Typically, there aren't many happy endings when people spiral into the perilous world of addiction, even in Hollywood  While he's become one of the most beloved actors in the world after his decade-plus run as Iron Man in the Marvel Cinematic Universe, there was a time when many wondered not only if Robert Downey Jr. would ever find favor in Tinseltown again, but if he'd even survive his own very public struggles with substance abuse. 

The actor shot to fame in the '80s on the strength scene-stealing turns in dramas and comedies, alike. Through the early '90s, RDJ was hailed as one of the most promising young talents in Hollywood, even earning a Best Actor Academy Award nomination for his work in the biographical drama Chaplin. Many believed this bravura turn as the legendary silent film star to be the first of many award-worthy performances to come. While the actor continued to deliver solid work on the big screen throughout the '90s, however, his off-screen issues continued to make him a risky hire in the eyes of most producers.

After losing his Golden Globe-winning gig on Alley McBeal in the early 2000s, Downey Jr. was deemed all but unemployable. He finally got himself sober in 2003, however, and quickly set out to rebuild his professional reputation. He did so by delivering some of the best performances of his career in smaller-scale movies like 2003's The Singing Detective and David Fincher's masterful 2007 thriller, Zodiac. It was Shane Black's bleak, beautiful, and absolutely hilarious crime thriller Kiss Kiss Bang Bang, however, that really signaled to Hollywood's elite that Robert Downey Jr. was back. Oddly enough, the 2005 film remains the most underrated efforts in RDJ's post-addiction oeuvre – which, of course, means it's rife for discovery, or re-discovery, by any and all comers.

Kiss Kiss Bang Bang deserves better than cult classic status

Even if you haven't seen Kiss Kiss Bang Bang, you've probably still heard about it, because it's the sort of movie people can't stop talking about after they have seen it. Don't worry if you missed it in theaters, though, because most people did. That's likely  because Warner Bros., presumably unsure how to market a film starring a recovering problem child in RDJ and a fading heartthrob in Val Kilmer, essentially banished Kiss Kiss Bang Bang to video markets after a shamefully limited theatrical run.

Still, Black's pitch-perfect neo-noir comedy has developed legit cult classic status in the years since via overwhelmingly positive word-of-mouth.
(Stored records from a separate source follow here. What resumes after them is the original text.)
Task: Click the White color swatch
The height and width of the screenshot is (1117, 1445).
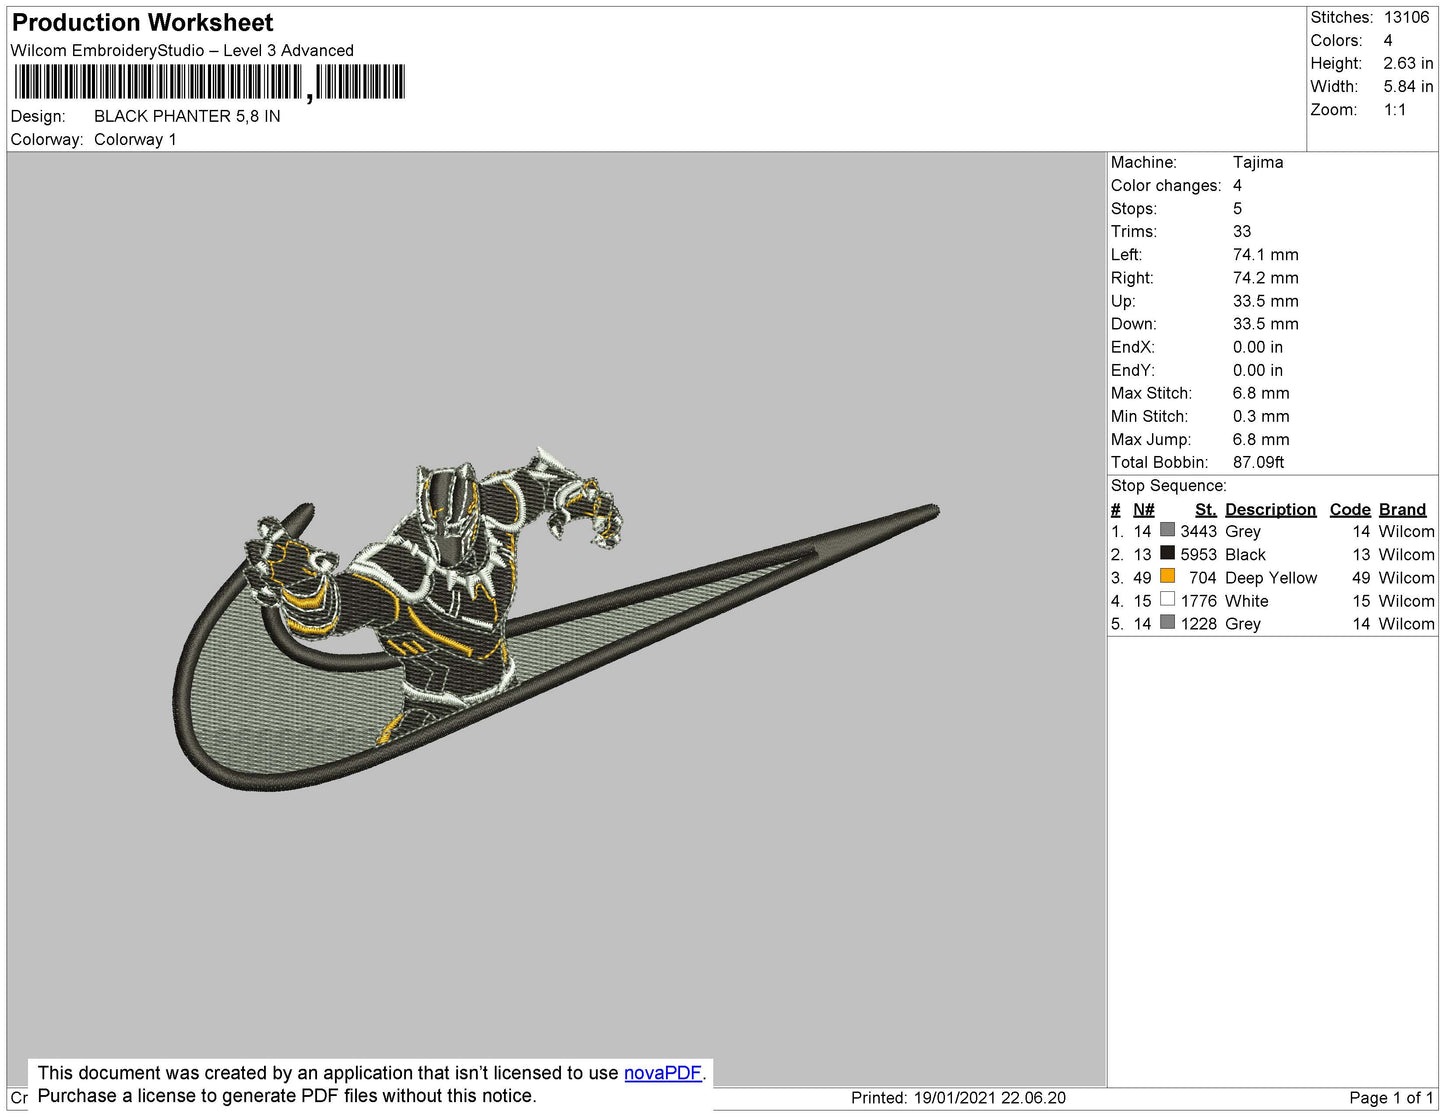Action: (x=1167, y=599)
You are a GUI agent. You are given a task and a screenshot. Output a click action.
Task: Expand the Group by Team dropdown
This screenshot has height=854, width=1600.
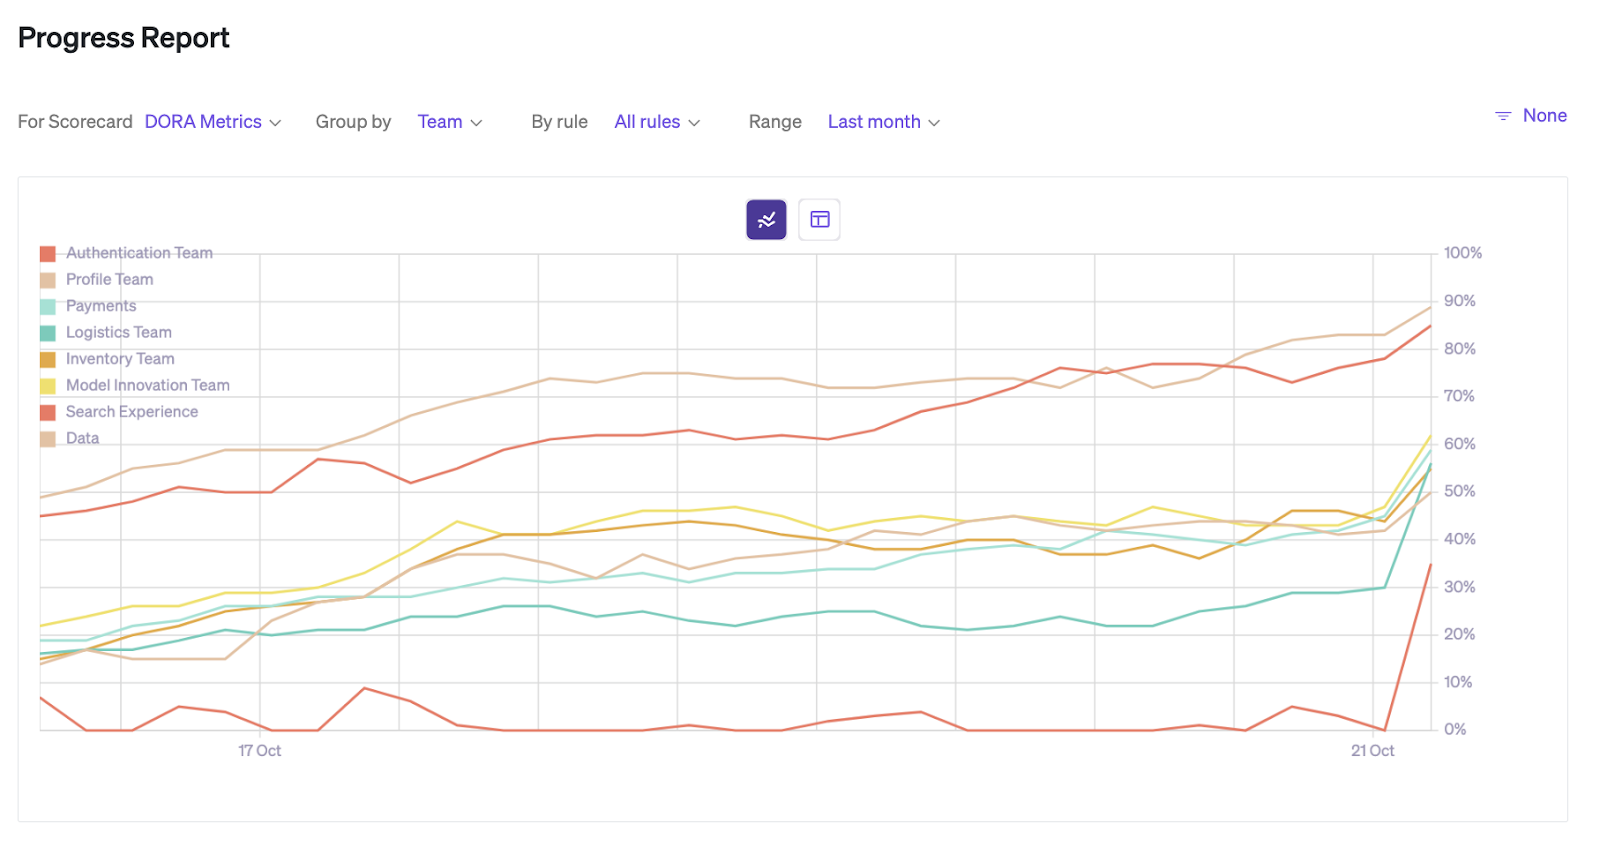click(x=449, y=122)

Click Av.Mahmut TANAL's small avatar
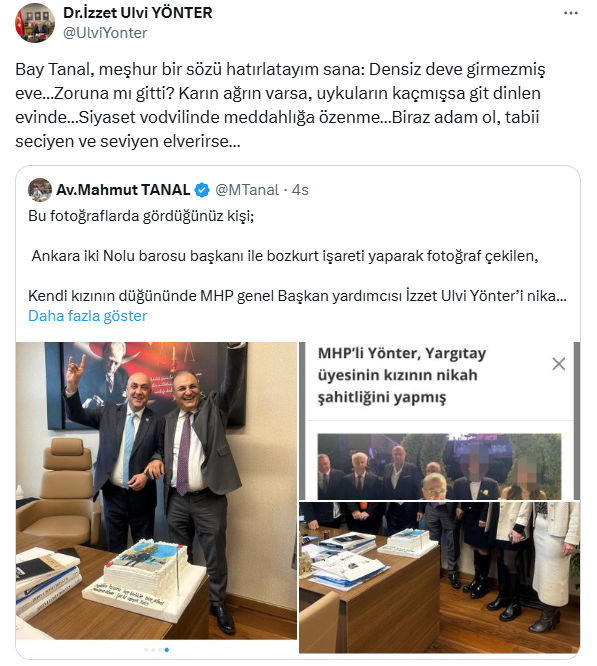tap(40, 189)
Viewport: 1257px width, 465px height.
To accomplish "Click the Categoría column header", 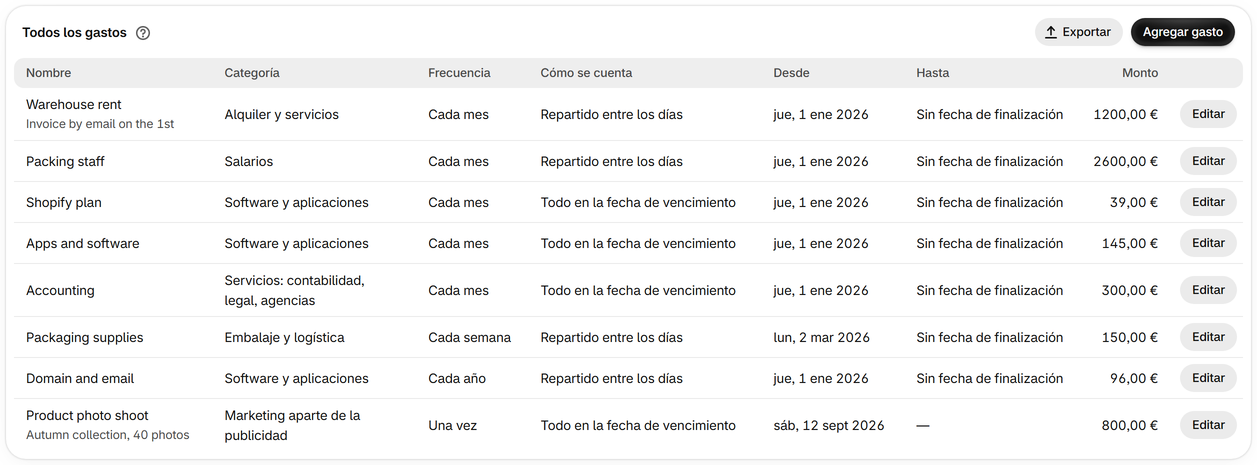I will tap(252, 73).
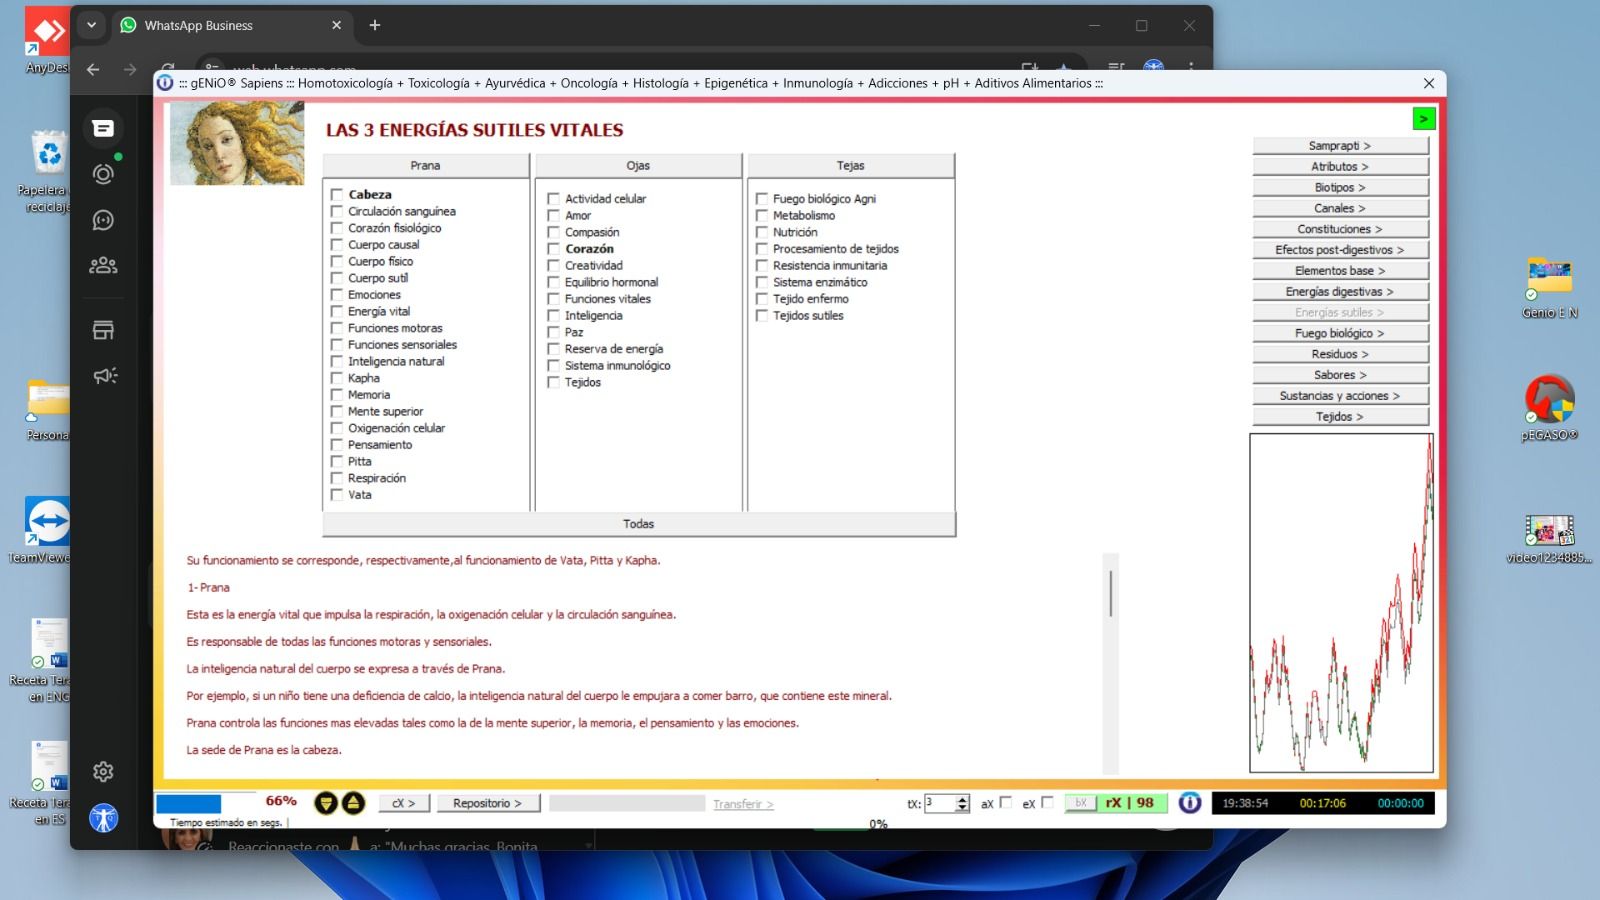Expand the Samprapti section
Screen dimensions: 1600x900
1340,146
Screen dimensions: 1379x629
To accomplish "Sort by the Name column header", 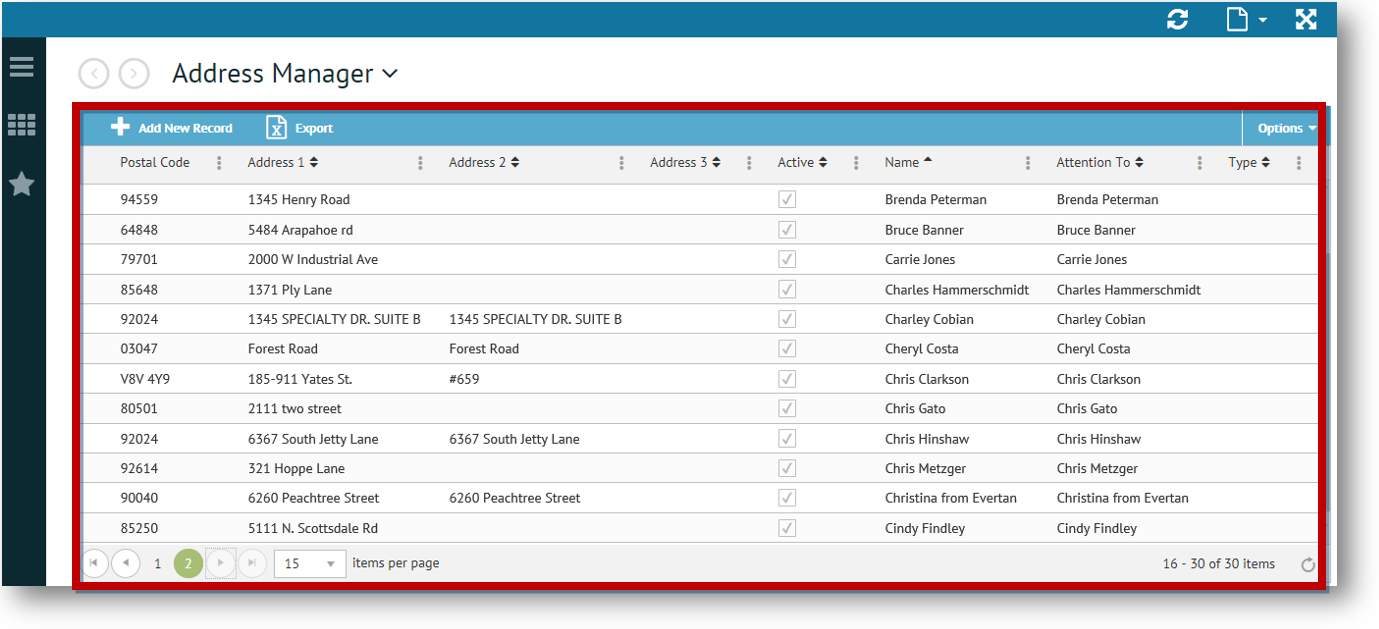I will [x=901, y=162].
As for RDJ, Kiss Kiss Bang Bang was such a positive experience, he actually lobbied Marvel to bring Black aboard for the MCU's trilogy-capping Iron Man 3.

While Iron Man 3's status in the MCU continues to be debated, the duo's Kiss Kiss Bang Bang collaboration remains a highlight for both. Equal parts crackerjack murder mystery, lively buddy cop comedy, and incisive exploration of the fleeting perversity of showbiz, the film (Black's first foray as director) sees Downey Jr. portraying petty criminal Harry, who unexpectedly becomes a cog in the Hollywood machine when he's offered an audition for a major movie. Once in L.A., he's paired with a private detective (Kilmer) who's tasked with training him for the role.

The plot cleverly thickens when a late-night training session finds the duo witnessing a body being dumped, and when Harry's high school flame (Michelle Monaghan) enters the picture. We'd like to say more about Kiss Kiss Bang Bang, but you'll enjoy it all the better the less you know going in. Just be aware it features some vintage Shane Black scripting throughout (see also: Lethal Weapon and The Nice Guys), and a sparkling performance from Robert Downy Jr. that makes such marvelous use of his affably egoistic charm, it almost feels like a tune-up for his iconic work as Tony Stark.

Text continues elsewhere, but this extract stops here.